Turley JM Ruscetti FW Kim SJ Fu T Gou FV BirchenallRoberts MC
Cancer Res 1997 JUL 1;57(13):2668-2675
BirchenallRoberts MC, NCI, Frederick Canc Res
Dev Ctr, Intramural Res & Support Program,
Sci Applicat Int Corp, Frederick,MD 21702 USA

Vitamin E succinate (VES) inhibited the proliferation of the estrogen receptor-negative human breast cancer cell line, BT-20, in the G(1) phase of the cell cycle. The E2F proteins are integral transcriptional components in the regulation of cell growth. Overexpression of E2F-1 blocked the ability of VES to inhibit BT-20 cell growth, suggesting that VES regulation of E2F-1 activity leads to growth arrest of BT-20 cells. VES, although having little effect on E2F-1 steady-state protein levels, decreased E2F- 1 phosphorylation and transactivation activity and increased cyclin A binding to E2F-1. GAL4-E2F-1 deletion mutant studies indicated that cyclin A negatively regulates E2F function. In VES-treated BT-20 cells, the cyclin A protein exhibited reduced kinase activity, which correlated with decreased steady-state levels and binding of cyclin-dependent kinase-2 to cyclin A and increased steady-state levels and binding of p21(cip1) to cyclin A and cyclin-dependent kinase-2. The functional consequence of the negative regulatory effect of VES on E2F-1 function was shown by the ability of VES to inhibit the transcriptional activation of an E2F-1 responsive gene, c- myc. These studies show that VES induces growth inhibition of BT-20 cells through a mechanism that involves cyclin A- negative regulation of E2F-mediated transcription.
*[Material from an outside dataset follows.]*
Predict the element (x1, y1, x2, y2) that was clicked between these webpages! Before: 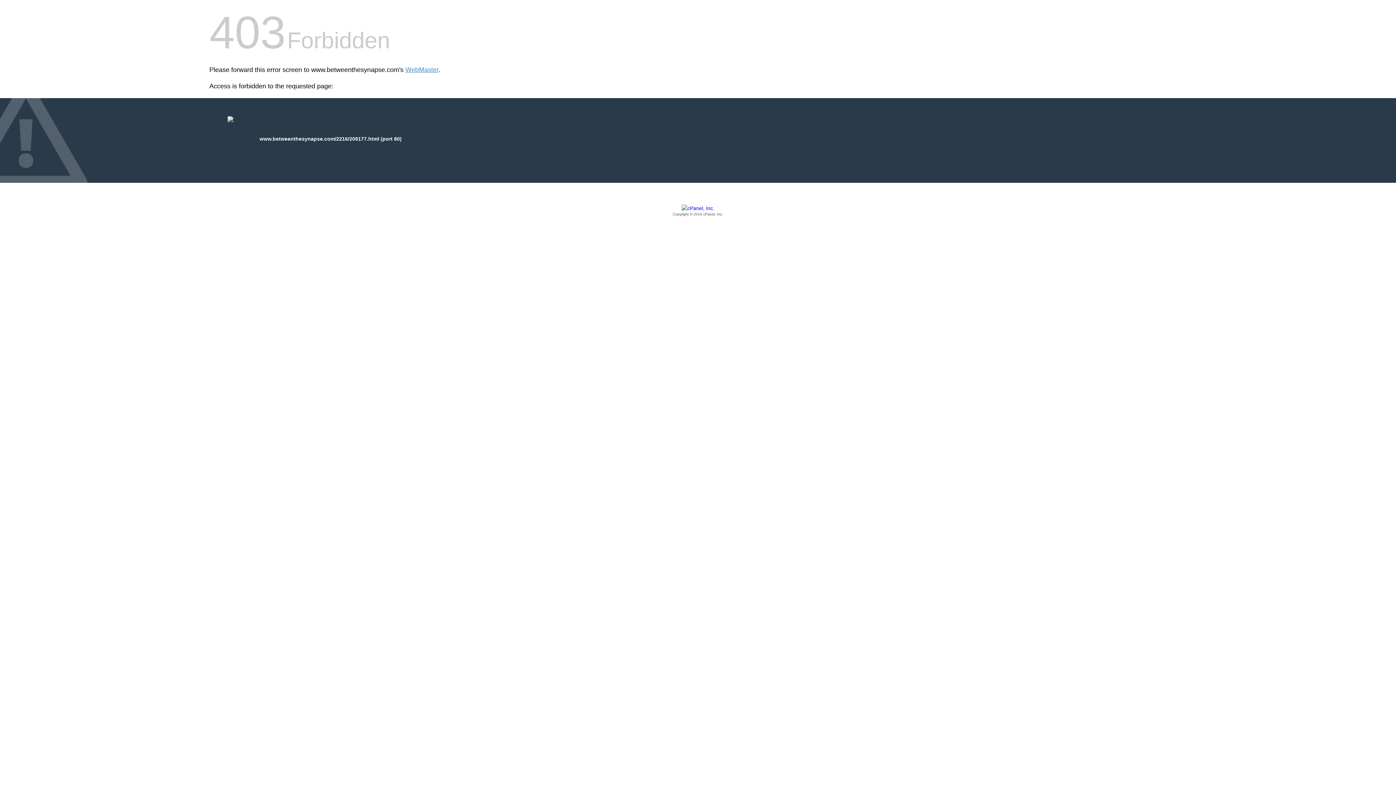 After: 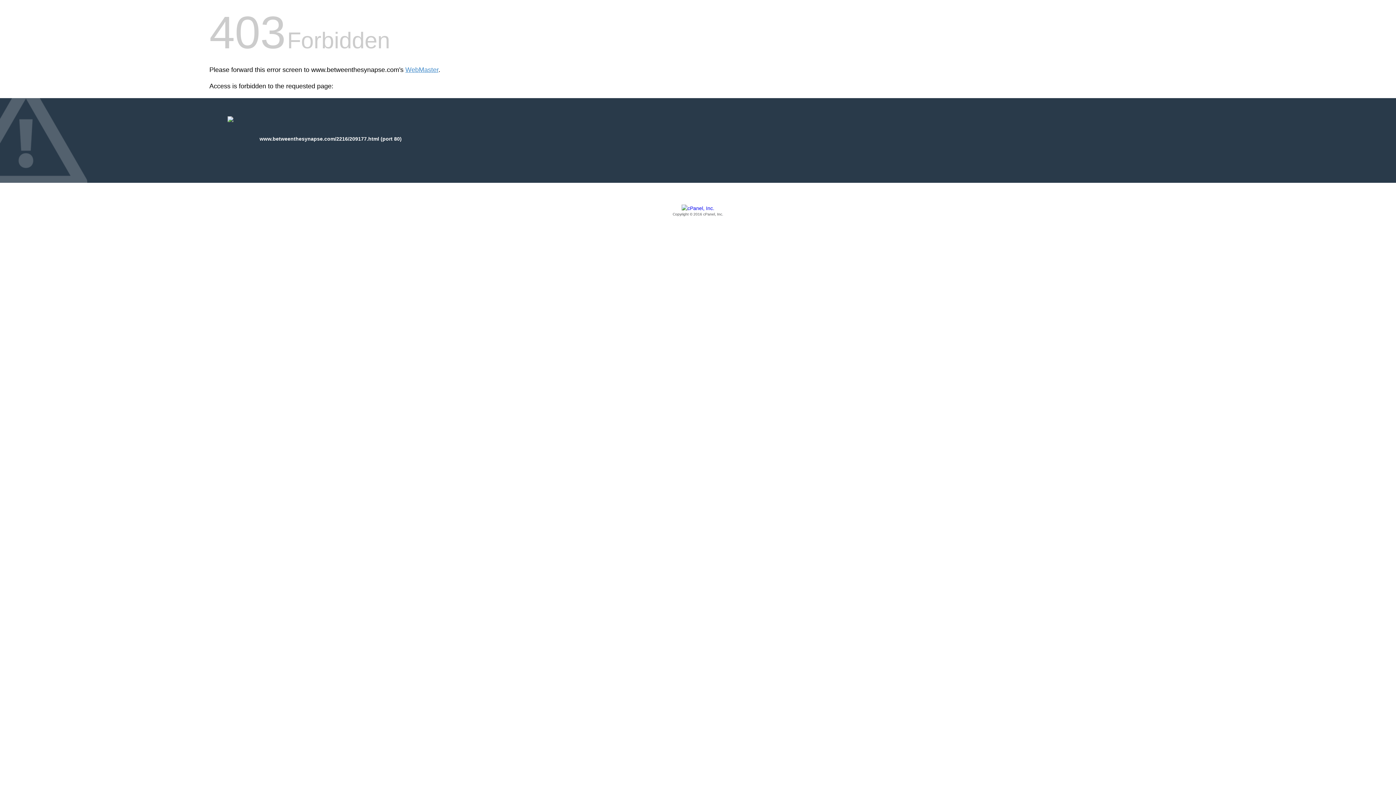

Effect of vitamin E and taurine treatment
on lipid peroxidation and antioxidant defense
in perchloroethylene- induced cytotoxicity in mice.
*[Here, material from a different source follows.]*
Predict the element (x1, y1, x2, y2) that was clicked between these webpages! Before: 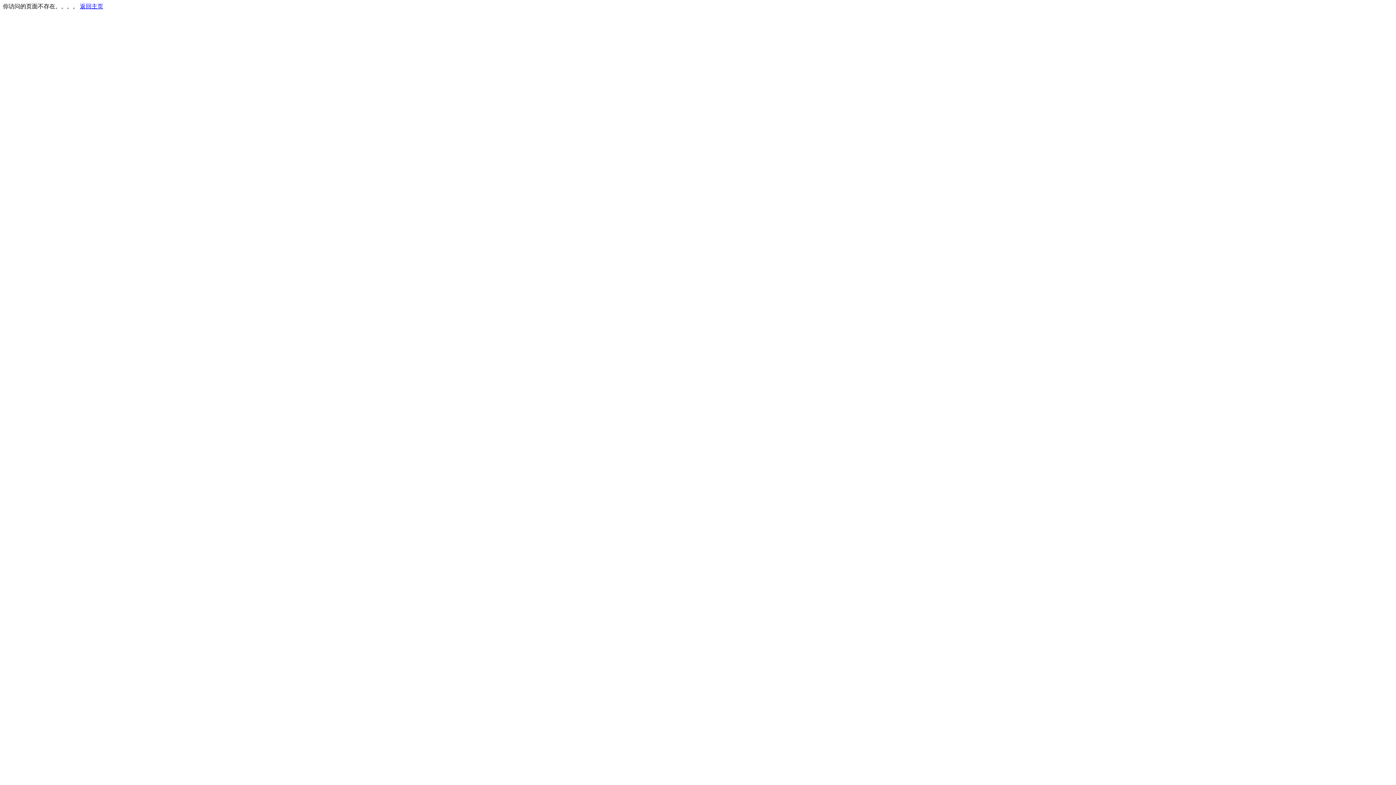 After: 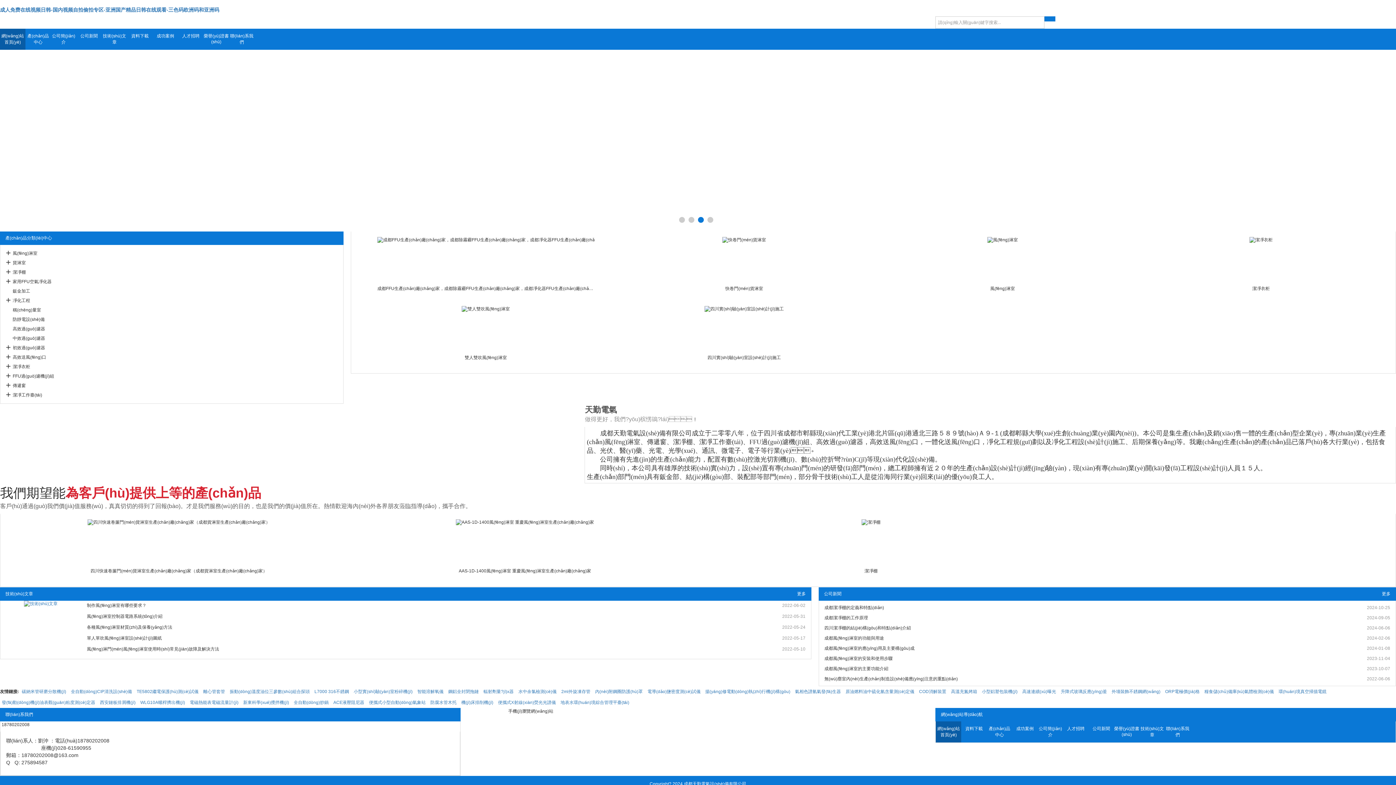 Action: label: 返回主页 bbox: (80, 3, 103, 9)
Ebrahim AS Sakthisekaran D
J Nutr Biochem 1997 MAY;8(5):270-274
Sakthisekaran D, Univ Madras, Dept Med Biochem,
Taramani Campus, Madras 600113, Tamil Nadu, INDIA

Lipid peroxidation is thought to be an important event contributing to the toxicity of a variety of compounds like perchloroethylene (PER). PER is known to produce membrane damage through increased lipid peroxidation. An investigation of the relative importance of vitamin E and taurine in rendering protection to liver and kidney against PER induced cellular damage was performed. PER administered (3000 mg/kg body weight/day) mice were subjected to vitamin E (400 mg/kg body weight/day) and taurine (100 mg/kg body weight/day) treatment respectively for 15 days to study their individual effect on lipid peroxidative changes. A defective antioxidant defense system in PER administered mice was evidenced by the low level of enzymic antioxidants (SOD, CAT, GPx) and non- enzymic antioxidants (glutathione, ascorbic acid, total thiols, non-protein thiols, and vitamin E), with a simultaneous increase in lipid peroxidation (LPO) level. Vitamin E and taurine supplemented mice showed a marked reversal of these metabolic changes related to cellular damage caused by PER. Theses results suggest that PER induced cellular damage may be associated with lipid peroxidation and that can be effectively prevented by both vitamin E and taurine.


Lou Gehrig and amyotrophic lateral
sclerosis: Is vitamin E to be revisited?

Reider CR Paulson GW
Arch Neurol 1997 MAY;54(5):527-528
Reider CR, Ohio State Univ, Dept Neurol,
371 Mccampbell Hall, 1581 Dodd Dr,
Columbus,OH 43210 USA

Investigators are beginning to reexamine the use of vitamin E for the treatment of amyotrophic lateral sclerosis. Vitamin E was isolated in the 1920s, and the results of animal studies led rapidly to clinical use. Regrettably, vitamin E did not ameliorate the progression of amyotrophic lateral sclerosis for Lou Gehrig, but more recent advances may identify subpopulations that do respond to vitamin E.